Lex et Scientia: Bang and Blame?

First Responders at Laquila 2009

First Responders assist the injured at L'Aquila, 2009

    A court in Italy is trying a panel of scientists for manslaughter. No, the scientists didn’t go out for a night of hard partying, and then kill someone. Their crime, according to prosecutors, is failing to predict the April 6th, 2009 L’Aquila earthquake, which registered 5.8 on the Richter Scale and claimed 308 lives. According to a Fox News article on the case, “hundreds” of tremors had been felt in the area in the days and weeks prior to the event. Those prosecuting the case state that residents should have been warned to evacuate their homes.

     Talk to any Geologist or Seismologist worth their salt, and they will tell you without any ambiguity that it is nearly impossible to predict when and where a major quake will occur to a degree of certainty. Oh, there are signs and indicators that things might get bumpy, however exactly when it will get bumpy cannot be narrowed down to a finite schedule. For decades now, seismologists at UCLA, UC Berkeley and the U.S. Geological Survey have been attempting to gain a better idea of when a major event might strike on California’s San Andreas Faultline, to no certain avail.
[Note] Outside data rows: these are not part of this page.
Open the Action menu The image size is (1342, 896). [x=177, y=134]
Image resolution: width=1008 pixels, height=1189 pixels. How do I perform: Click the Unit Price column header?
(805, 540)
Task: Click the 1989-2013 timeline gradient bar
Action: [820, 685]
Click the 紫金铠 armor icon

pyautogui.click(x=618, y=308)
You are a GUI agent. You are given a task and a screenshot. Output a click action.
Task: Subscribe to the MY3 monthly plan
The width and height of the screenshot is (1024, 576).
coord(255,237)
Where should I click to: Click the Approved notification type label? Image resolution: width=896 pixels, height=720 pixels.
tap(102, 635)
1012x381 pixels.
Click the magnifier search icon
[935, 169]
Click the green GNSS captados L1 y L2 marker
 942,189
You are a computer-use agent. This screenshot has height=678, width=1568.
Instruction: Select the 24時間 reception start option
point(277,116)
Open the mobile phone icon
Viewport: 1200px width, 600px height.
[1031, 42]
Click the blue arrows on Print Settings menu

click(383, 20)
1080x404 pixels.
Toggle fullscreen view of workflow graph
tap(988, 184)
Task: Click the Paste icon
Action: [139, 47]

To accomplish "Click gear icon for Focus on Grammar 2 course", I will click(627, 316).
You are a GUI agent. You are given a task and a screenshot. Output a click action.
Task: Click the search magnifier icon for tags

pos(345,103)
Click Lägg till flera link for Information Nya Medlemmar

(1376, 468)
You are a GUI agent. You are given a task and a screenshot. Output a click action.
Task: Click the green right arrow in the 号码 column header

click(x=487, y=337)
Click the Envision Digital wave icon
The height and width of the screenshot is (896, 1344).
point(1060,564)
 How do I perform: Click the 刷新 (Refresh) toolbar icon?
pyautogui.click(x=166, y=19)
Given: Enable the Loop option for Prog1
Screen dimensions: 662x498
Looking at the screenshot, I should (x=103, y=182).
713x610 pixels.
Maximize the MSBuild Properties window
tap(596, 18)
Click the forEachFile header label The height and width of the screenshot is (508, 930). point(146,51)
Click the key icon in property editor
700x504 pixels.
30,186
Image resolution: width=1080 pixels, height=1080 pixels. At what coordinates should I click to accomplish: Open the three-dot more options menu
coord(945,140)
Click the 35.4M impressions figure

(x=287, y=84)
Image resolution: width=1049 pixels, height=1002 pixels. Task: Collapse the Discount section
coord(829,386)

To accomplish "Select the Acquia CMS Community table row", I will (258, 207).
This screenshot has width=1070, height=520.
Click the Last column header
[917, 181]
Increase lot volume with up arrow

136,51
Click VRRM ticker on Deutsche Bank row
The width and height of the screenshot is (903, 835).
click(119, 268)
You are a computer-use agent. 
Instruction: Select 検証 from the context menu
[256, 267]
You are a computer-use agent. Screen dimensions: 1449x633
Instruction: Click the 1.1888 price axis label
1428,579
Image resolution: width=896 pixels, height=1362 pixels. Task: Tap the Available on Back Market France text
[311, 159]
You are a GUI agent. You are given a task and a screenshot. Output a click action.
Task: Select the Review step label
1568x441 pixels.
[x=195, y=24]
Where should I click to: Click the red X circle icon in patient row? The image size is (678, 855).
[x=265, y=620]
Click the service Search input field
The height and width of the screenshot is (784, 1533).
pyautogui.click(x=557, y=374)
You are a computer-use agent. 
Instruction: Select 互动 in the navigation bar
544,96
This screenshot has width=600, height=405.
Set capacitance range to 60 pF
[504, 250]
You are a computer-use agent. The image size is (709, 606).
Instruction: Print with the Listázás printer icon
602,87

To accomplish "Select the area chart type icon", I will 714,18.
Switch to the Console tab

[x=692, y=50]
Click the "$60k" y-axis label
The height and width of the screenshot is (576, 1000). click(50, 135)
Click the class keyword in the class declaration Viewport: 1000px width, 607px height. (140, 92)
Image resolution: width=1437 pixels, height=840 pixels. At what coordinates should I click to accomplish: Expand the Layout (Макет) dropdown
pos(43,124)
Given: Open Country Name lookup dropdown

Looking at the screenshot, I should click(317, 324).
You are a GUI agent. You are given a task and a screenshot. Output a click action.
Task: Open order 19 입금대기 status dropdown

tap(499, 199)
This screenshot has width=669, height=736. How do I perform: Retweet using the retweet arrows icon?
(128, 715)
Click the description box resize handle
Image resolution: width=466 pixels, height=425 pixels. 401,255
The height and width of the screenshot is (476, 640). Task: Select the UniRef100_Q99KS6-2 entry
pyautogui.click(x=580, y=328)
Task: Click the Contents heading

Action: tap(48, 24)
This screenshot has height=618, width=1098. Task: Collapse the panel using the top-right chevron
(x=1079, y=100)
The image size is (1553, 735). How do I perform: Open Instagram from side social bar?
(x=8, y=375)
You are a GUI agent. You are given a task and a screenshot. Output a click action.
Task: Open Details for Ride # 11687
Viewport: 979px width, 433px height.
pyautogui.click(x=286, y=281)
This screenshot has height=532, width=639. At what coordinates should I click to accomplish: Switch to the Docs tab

Seismic stations costing millions of dollars have been set up in places along the fault that have a history of seismic activity, such as the one at Parkfield, California in an attempt to predict quake activity.

     The March 11th, 2011 Honshu, Japan event measured 8.8 on the Richter. (You, my fine young readers might remember that one a few months back; tsunami warnings, nuclear power plants failing and all of that?) It was preceded by two days of events averaging 6.5 to 7.5 on the scale. Before that, not a peep. At least, nothing over a 5 if anything. (I just looked through all of my ENS alerts for the year preceding the quake, and nothing.) What these Italians should have realized by now is that quakes, especially major quakes often strike without much warning, in spite of our best efforts to predict them.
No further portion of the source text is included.